Dana Nessel, Attorney General of Michigan | www.facebook.com
Dana Nessel, Attorney General of Michigan | www.facebook.com
Michigan Attorney General Dana Nessel has joined a bipartisan group of 17 other attorneys general in opposing a proposed class action settlement involving Capital One. The coalition argues that the settlement would not adequately compensate customers who were allegedly denied more than $2 billion in unpaid interest.
The opposition is outlined in an amicus brief led by New York Attorney General Letitia James, who previously sued Capital One for misleading customers about interest rates on online savings accounts. The attorneys general argue that the proposed settlement does not hold Capital One accountable and would ultimately benefit the company rather than its customers.

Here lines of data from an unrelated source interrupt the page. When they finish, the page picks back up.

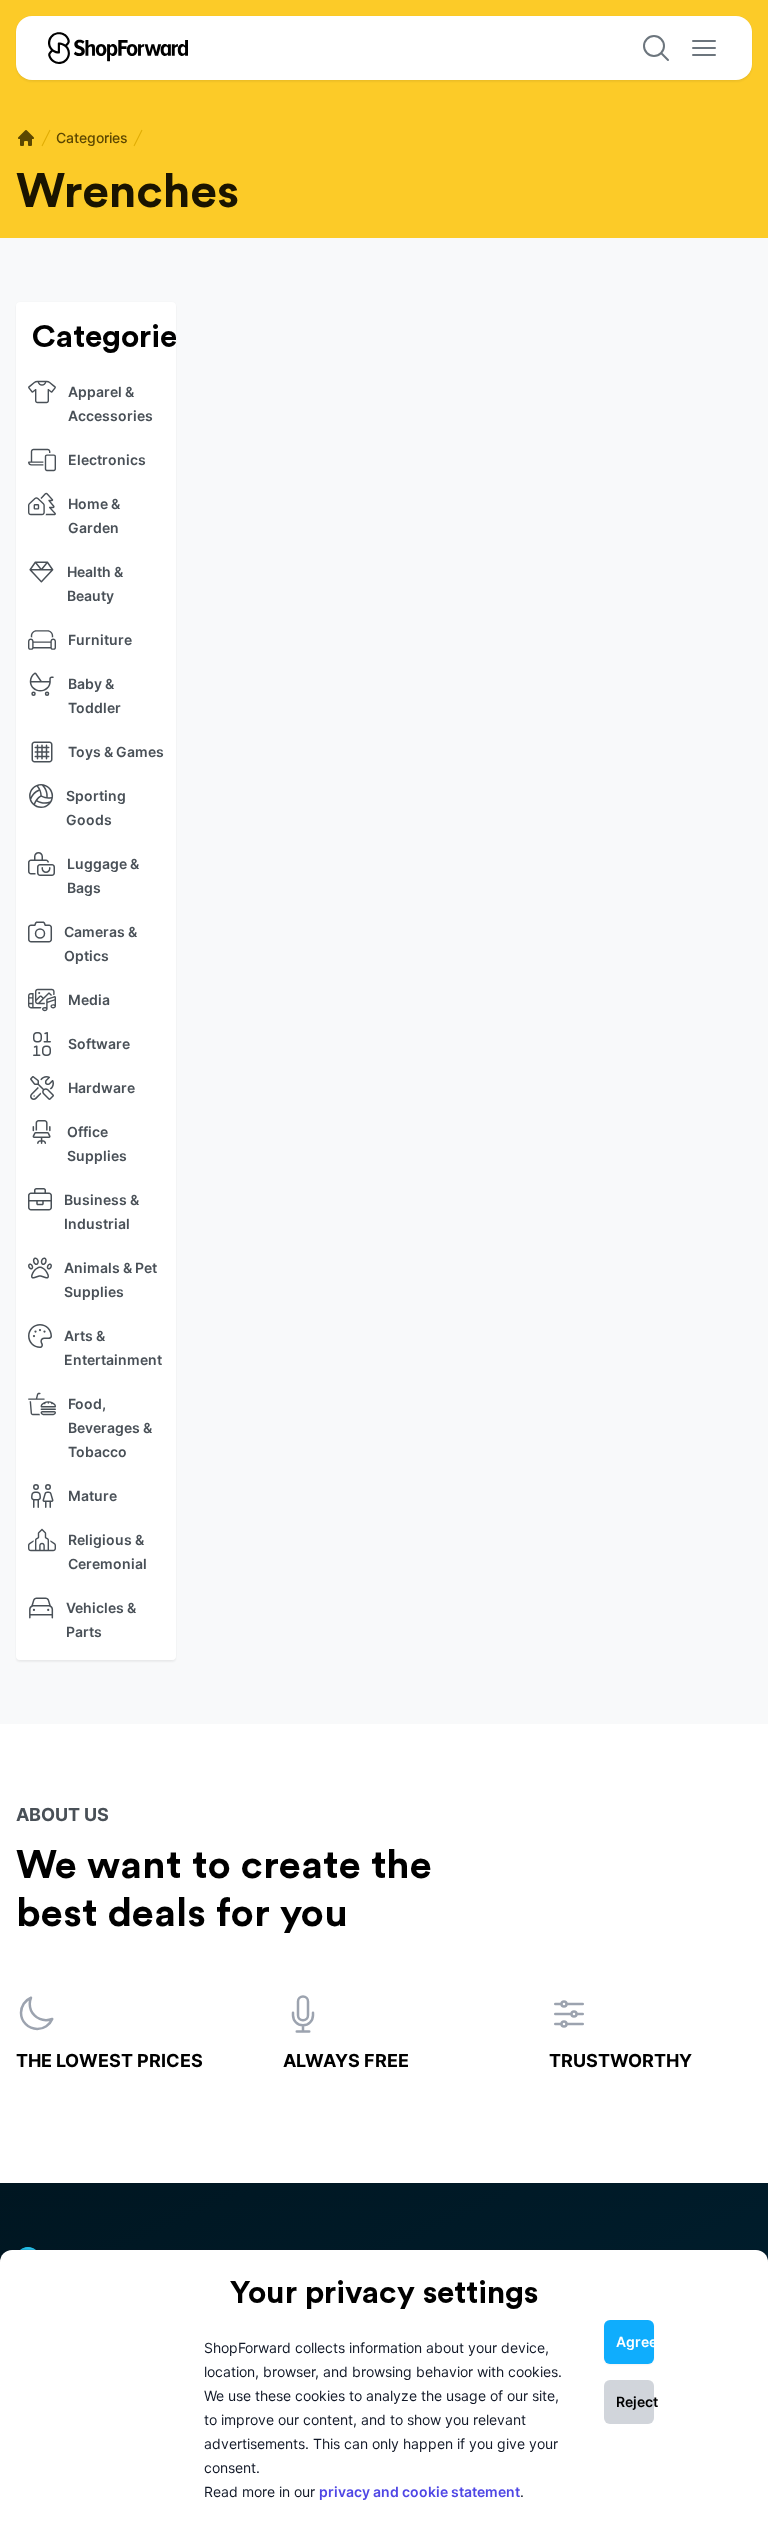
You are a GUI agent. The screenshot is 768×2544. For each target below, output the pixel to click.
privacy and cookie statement (419, 2491)
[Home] (26, 138)
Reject (635, 2401)
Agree (635, 2341)
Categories (92, 137)
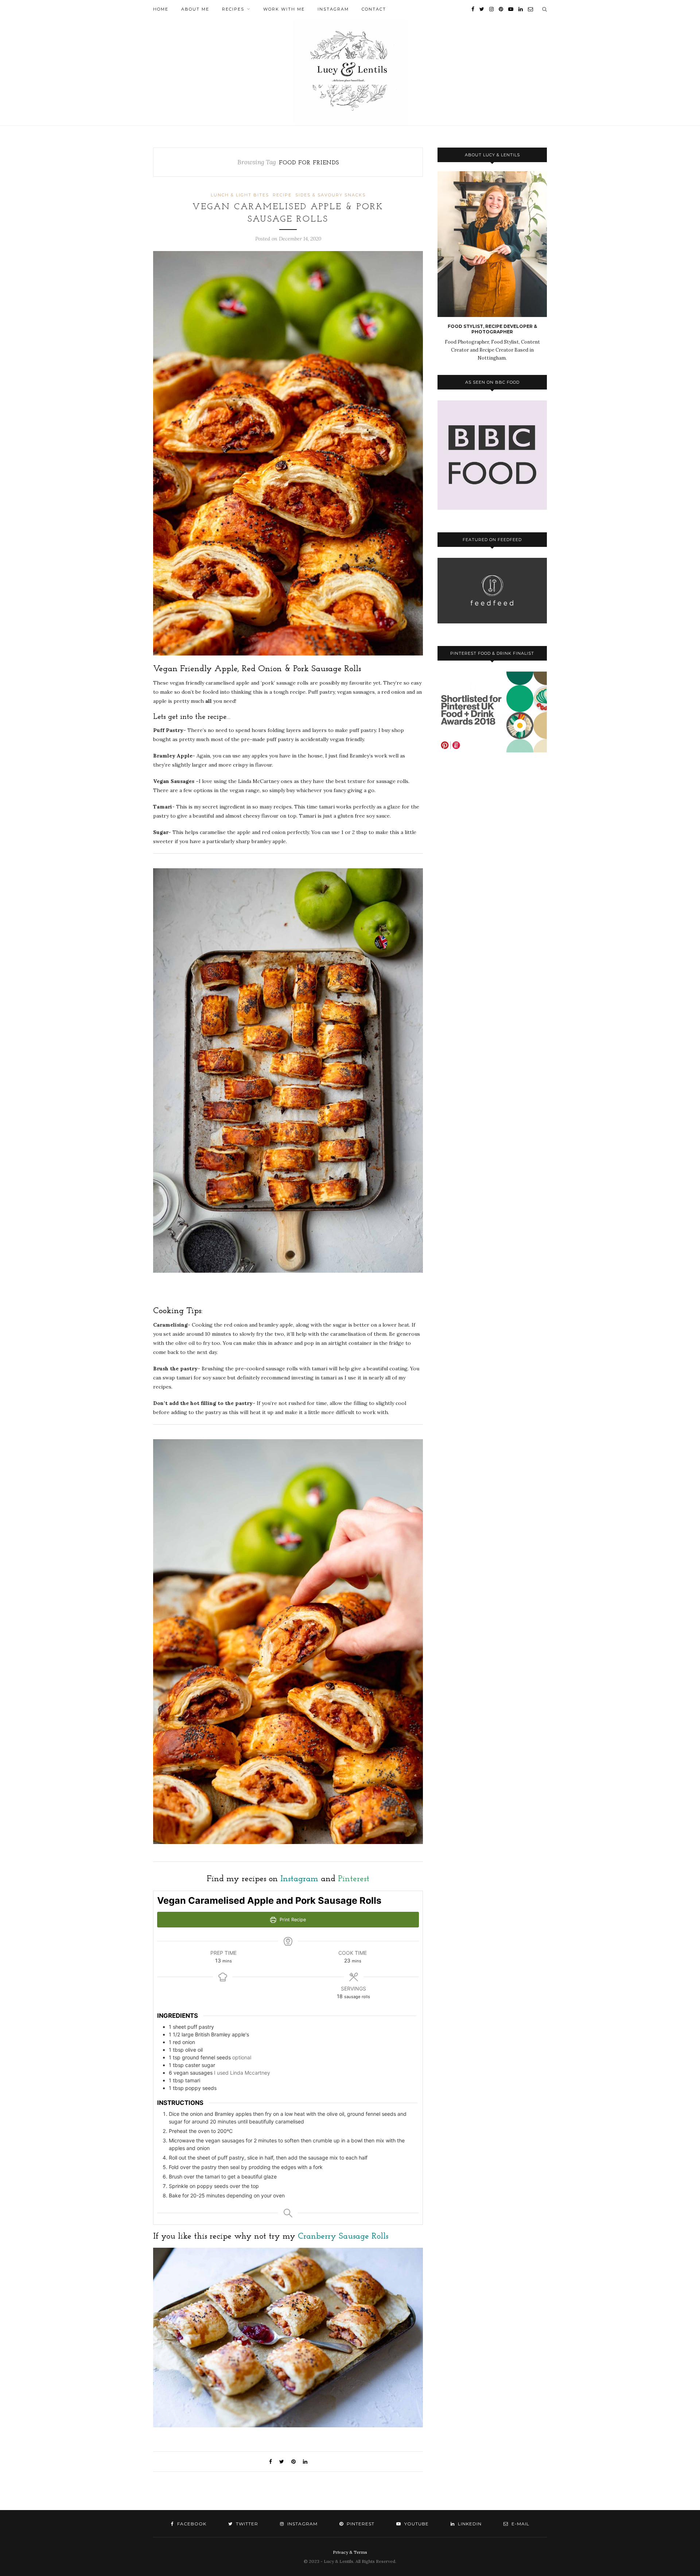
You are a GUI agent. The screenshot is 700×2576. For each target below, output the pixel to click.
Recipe (282, 194)
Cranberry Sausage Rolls (343, 2236)
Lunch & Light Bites (240, 194)
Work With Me (284, 9)
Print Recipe (292, 1919)
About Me (195, 9)
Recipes (233, 9)
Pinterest (353, 1879)
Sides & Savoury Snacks (330, 194)
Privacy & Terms (350, 2552)
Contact (374, 9)
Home (160, 9)
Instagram (333, 9)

Capital One has also argued that the class action settlement should prevent further legal action by the New York Attorney General’s Office to secure restitution for affected customers. The coalition is urging the court to reject both the settlement and any attempts to block state enforcement actions through private agreements.
“This settlement lets Capital One off the hook for deceiving customers while also undermining the ability of state attorneys general to hold bad actors accountable,” Nessel said. “I stand with my colleagues in urging the Court to reject this deal and ensure consumers get the restitution they deserve.”
According to details from New York’s lawsuit, Capital One marketed its 360 Savings accounts as offering high interest rates but kept those rates artificially low even as national rates rose starting in 2022. Meanwhile, it introduced a similar account—360 Performance Savings—with much higher interest rates, at times more than 14 times greater than those offered on 360 Savings accounts. The coalition claims this allowed Capital One to mislead existing customers and avoid paying significant amounts in interest.
The attorneys general maintain that under the proposed settlement, Capital One would not be required to change its practices regarding interest payments for 360 Savings account holders. While $125 million in additional interest would be provided under the agreement, this amount falls far short of what customers might have earned if paid at higher rates. Over the same period, paying out at the higher rate could have resulted in over $800 million in additional payments to consumers. On average, each affected customer lost over $717 but would receive less than $54 under the proposed deal.
In addition to Michigan and New York, attorneys general from Arizona, California, Colorado, Connecticut, Hawai'i, Illinois, Louisiana, Maryland, Massachusetts, Minnesota, Nevada, New Jersey, Ohio, Oregon, Rhode Island, and Washington joined in filing the amicus brief.